Personal information
- Born: September 10, 1993 (age 32) Miami, Florida, U.S.
- Listed height: 6 ft 2 in (1.88 m)
- Listed weight: 215 lb (98 kg)

Career information
- High school: Arabia Mountain (Lithonia, Georgia)
- College: UCF (2012–2014)
- NFL draft: 2015: 1st round, 26th overall pick

Career history
- Baltimore Ravens (2015–2017); Washington Redskins (2018); Cleveland Browns (2018); Tampa Bay Buccaneers (2019); New York Jets (2020); Detroit Lions (2021)*; Chicago Bears (2021); Tampa Bay Buccaneers (2021–2022); Indianapolis Colts (2023)*;
- * Offseason and/or practice squad member only

Awards and highlights
- First-team All-AAC (2014);

Career NFL statistics
- Receptions: 145
- Receiving yards: 2,343
- Receiving touchdowns: 16
- Stats at Pro Football Reference

= Breshad Perriman =

American football player (born 1993)

Breshad Raynard Perriman (born September 10, 1993), is an American former professional football player who was a wide receiver in the National Football League (NFL). He played college football for the UCF Knights and was selected by the Baltimore Ravens in the first round of the 2015 NFL draft. He was also a member of the Washington Redskins, Cleveland Browns, Tampa Bay Buccaneers, New York Jets, Detroit Lions, Chicago Bears, and Indianapolis Colts.

==Early life==
Perriman attended Arabia Mountain High School in Lithonia, Georgia, where he played high school football for the Rams. As a junior, he had 27 catches for 512 yards and six touchdowns. As a senior, he had 13 catches for 301 yards and three touchdowns in only four games played. Arguably the top receiver in DeKalb County during his senior season, Perriman participated in the 2010 DeKalb County Coaches Association Senior All-Star Football Game and was the MVP of the Elite One Performance Football Camp. Perriman finished his high school career for new Class 5A Arabia Mountain in Lithonia, after playing for Lithonia's Martin Luther King and Conyers' Heritage high schools.

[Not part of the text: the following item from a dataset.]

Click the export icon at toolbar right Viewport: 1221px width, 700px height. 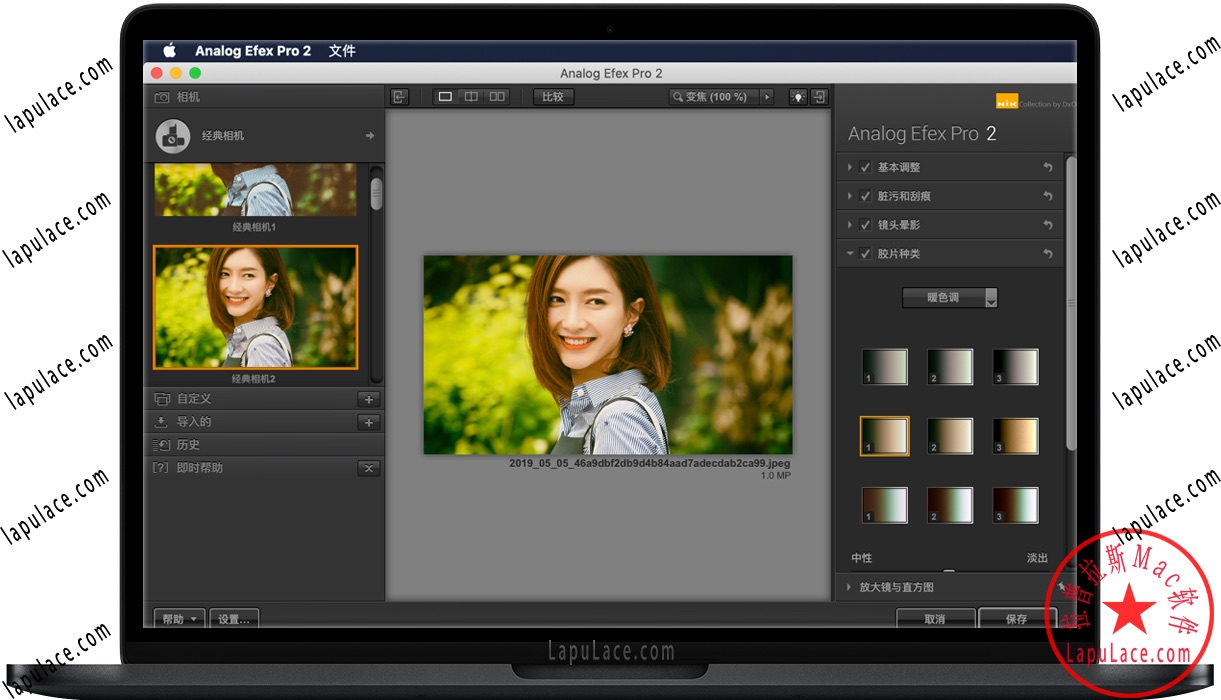point(818,96)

Perriman was rated by Rivals.com as a two-star recruit. He committed to the University of Central Florida (UCF) to play college football.

==College career==
Perriman attended UCF from 2012 to 2014. In UCF's final conference game of 2014, against East Carolina, Perriman had a game winning 51-yard touchdown reception. which gave the Knights a share of the American Athletic Conference Championship.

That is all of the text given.